BOGOR ~ Di Usianya yang 76 Tahun Indonesia tampaknya masih mempunyai banyak pekerjaaan banyak rumah dalam hal memperbaiki kondisi serta situasi secara sosial maupun politik bangsa.

Dan itu berkaitan dengan Iklim demokrasi yang seharusnya teramat subur serta makmur untuk memberikan kebebasan kepada rakyat terutama dalam memperbaiki kesejahteraan rakyat.

Namun itu semua hari demi hari terasa semu atau hanya tampaknya saja Demokrasi di negeri masih berjalan, telah banyak studi membuktikan bahwa sejak awal terjadi pembajakan terhadap lembaga-lembaga dan prosedur Demokrasi, dan ini menjadikan demokratisasi Indonesia berwatak sangat elitis .

Jika kita bertanya bagaimana mutu Demokrasi di Indonesia yang memang sudah kepalang basah kuyup dalam arus serta pusaran Oligarki menjadi ternoda?.

Ada beberapa Negara yang menganut sistem pemerintahan demokrasi terjebak oligarki dan menjadi akar bagi terciptanya oligarki, termasuk di Indonesia. Salah satu intitusi yang turut berperan adalah partai poltik

Kemudian dari Oligarki melahirkan transaksi, transaksi melahirkan oligarki, Politik oligarki merupakan sistem politik yang membuat pengambilan keputusan-keputusan penting dikuasai oleh sekelompok elit penguasa partai politik, karena jabatan pimpinan partai politik menjadi rebutan banyak pihak, banyak orang berebut untuk bisa menduduki jabatan pimpinan partai politik dan tidak sedikit yang menggunakan uang untuk meraihnya

Sebagai warga Indonesia pasti mengenal sosok pakde Jokowi (sapaan), salah satu pemimpin negeri ini yang dikenal dari wong cilik terlihat ketika kampenya dari walikota, gubernur sampai presiden dengan menggunakan becak, masuk ke lorong-lorong, gang-gang, makan di warteg, dll. Masyarakat Indonesia mengangumi gaya beliau sehingga melesat sampai kursi Presiden dua priode.

Di masa kepresidenan di tangan beliau, banyak perubahan dari sektor hulu sampai hilir.
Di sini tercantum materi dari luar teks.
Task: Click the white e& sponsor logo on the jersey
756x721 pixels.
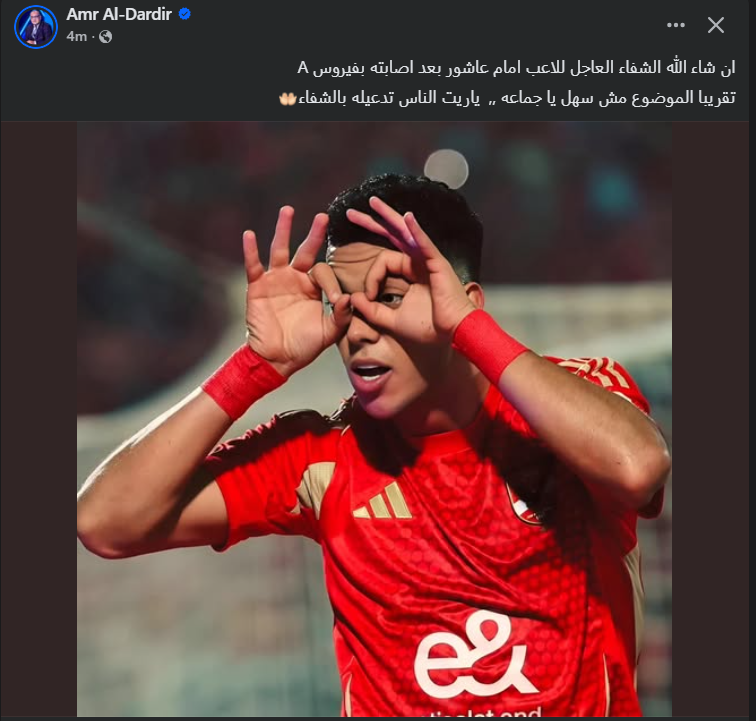Action: click(474, 654)
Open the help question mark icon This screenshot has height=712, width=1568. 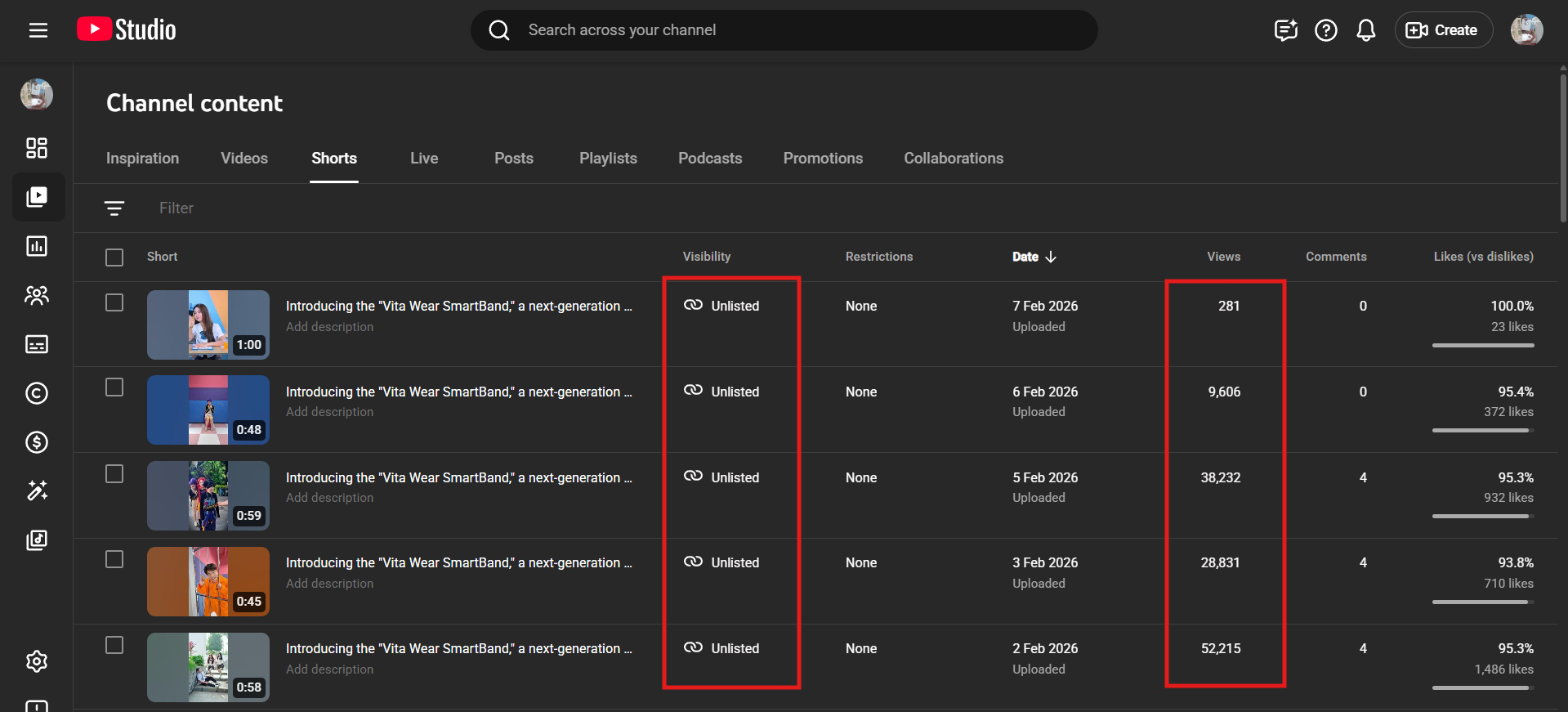click(1325, 30)
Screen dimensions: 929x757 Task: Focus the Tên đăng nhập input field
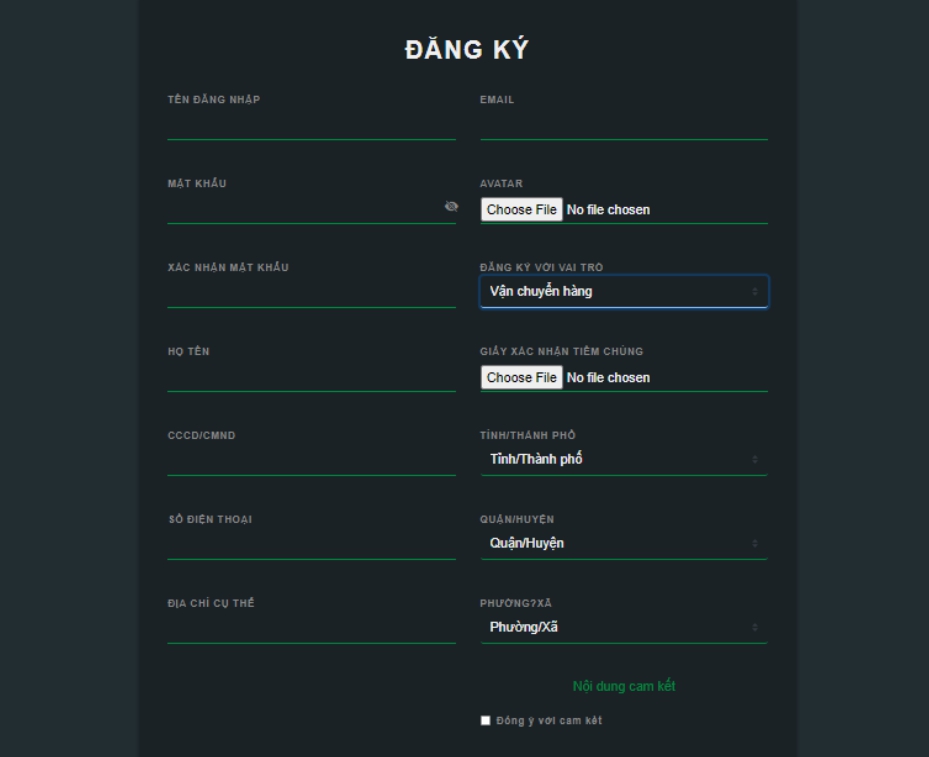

Infrastuktur di bangun dari Sumatera sampai Papua, yang terbaru menjadi presidensi G20 untuk mendamaikan perang Rusia-Ukraina, Barat (Nato)-Rusia, krisis energi dan pangan global, dan tidak lupa partai oposisi darinya menjadi bagian darinya dengan rangkulan resuffle untuk membangun negeri tercinta.

Pada saat Jokowi menjadi gubernur DKI Jakarta, 15 Oktober 2012 dengan wakil Ahok, politik identitas mulai terasa di permukaan baik ras, agama, maupun suku.

Dan puncaknya di saat Ahok-Djarot dikalahkan oleh Anis-Sandi masyarakat terbelah karena politik identitas yang semakin merebak di tengah masyarakat DKI Jakarta.

Cikal bakal Terbelah sudah terasa di masa ini menjadi dua identitas, kadrun/kampret identik dengan pro Anis-Sandi dan Cebong dengan pro Ahok-Djarot.

Di tahun 2014 Jokowi berhasil menjadi Presiden Indonesia bersama pasangannya Jusuf Kalla. Tahun ini menjadi priode pertama bagi Pakde Jokowi.

Program-program kampanye nya dijalankan dari sisi ekonomi dengan dibantu Jusuf Kalla sebagai wakil presiden yang berpengalaman sekaligus pengusaha di Indonesia.

Di tahun 2019, Jokowi berhasil terpilih kembali bersama Kh. Ma’ruf Amin dengan lawan yang sama, Prabowo-Sandi.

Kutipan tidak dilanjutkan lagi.